_Aim_.
Recast the lines between the one containing "You are a computer-use agent. 538x489 pixels." and the one containing "Looking at the screenshot, I should pyautogui.click(x=57, y=96).", inclusive, as a two-column CSV with the columns text and answer. Give one row for each text and its answer, with each field quoted and line breaks replaced by spaces.

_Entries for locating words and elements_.
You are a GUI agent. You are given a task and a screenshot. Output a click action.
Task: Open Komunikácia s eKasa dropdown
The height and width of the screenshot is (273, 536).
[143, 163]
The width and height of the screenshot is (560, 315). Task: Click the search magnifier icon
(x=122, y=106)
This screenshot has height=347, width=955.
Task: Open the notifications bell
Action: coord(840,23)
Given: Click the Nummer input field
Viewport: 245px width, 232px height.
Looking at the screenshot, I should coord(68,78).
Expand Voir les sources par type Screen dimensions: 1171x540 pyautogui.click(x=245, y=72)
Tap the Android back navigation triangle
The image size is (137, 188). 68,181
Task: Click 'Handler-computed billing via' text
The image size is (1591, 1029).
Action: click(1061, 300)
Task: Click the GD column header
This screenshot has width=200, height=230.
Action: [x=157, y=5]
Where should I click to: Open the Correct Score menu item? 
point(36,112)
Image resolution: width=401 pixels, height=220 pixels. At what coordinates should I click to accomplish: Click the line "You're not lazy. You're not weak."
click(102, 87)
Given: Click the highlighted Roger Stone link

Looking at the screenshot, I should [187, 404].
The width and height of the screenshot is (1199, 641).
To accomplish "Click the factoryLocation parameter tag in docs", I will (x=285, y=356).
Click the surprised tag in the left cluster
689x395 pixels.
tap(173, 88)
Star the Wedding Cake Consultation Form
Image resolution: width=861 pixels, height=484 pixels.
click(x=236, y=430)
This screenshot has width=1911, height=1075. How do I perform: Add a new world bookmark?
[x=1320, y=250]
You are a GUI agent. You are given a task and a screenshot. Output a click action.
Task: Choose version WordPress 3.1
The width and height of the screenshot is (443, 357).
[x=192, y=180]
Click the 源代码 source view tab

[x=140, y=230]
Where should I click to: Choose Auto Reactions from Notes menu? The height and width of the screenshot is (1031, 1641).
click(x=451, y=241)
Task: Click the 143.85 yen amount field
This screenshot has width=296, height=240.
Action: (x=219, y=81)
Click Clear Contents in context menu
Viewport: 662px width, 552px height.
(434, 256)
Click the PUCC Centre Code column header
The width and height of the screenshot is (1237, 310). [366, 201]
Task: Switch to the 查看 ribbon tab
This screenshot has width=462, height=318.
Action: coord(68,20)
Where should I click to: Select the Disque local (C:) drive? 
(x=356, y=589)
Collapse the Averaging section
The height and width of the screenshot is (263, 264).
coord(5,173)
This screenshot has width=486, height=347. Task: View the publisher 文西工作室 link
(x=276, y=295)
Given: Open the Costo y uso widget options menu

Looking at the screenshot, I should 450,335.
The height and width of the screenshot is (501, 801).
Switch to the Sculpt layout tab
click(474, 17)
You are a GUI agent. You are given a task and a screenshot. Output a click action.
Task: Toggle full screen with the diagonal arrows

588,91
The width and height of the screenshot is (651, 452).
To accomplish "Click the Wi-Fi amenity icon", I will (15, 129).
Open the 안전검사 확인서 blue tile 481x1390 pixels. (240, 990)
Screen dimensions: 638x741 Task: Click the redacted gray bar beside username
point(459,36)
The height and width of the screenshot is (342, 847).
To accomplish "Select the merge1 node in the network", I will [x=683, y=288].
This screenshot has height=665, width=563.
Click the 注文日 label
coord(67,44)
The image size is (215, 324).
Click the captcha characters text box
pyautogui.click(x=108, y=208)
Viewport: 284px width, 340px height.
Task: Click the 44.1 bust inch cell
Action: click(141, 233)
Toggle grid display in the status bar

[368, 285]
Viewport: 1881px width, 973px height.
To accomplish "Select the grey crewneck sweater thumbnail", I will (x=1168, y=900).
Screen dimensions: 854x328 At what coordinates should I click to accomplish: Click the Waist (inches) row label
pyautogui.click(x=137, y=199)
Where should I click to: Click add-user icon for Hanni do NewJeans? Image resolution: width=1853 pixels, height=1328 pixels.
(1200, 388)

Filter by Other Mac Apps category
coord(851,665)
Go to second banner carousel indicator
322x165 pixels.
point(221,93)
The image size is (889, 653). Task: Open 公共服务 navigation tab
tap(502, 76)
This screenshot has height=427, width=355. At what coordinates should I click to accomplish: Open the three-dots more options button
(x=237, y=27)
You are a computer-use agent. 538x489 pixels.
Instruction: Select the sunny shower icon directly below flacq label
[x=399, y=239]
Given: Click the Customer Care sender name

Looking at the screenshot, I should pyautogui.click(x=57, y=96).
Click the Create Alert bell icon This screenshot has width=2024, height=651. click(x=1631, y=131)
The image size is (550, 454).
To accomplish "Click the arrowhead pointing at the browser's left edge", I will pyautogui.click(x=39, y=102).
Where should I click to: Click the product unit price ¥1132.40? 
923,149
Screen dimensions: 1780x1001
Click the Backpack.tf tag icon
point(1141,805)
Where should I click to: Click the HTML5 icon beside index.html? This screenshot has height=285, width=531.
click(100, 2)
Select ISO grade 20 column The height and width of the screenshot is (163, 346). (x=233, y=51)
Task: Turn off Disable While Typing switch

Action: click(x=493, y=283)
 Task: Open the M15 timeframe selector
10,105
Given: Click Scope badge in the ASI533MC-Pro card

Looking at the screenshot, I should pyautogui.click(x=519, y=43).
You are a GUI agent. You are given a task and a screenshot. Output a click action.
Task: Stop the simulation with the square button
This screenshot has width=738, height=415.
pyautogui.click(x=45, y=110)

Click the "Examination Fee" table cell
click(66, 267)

_Reply_.
text,answer
"You are a computer-use agent. 538x489 pixels. Instruction: Select the sunny shower icon directly below flacq label","[x=399, y=239]"
"Given: Click the Customer Care sender name","Looking at the screenshot, I should pyautogui.click(x=57, y=96)."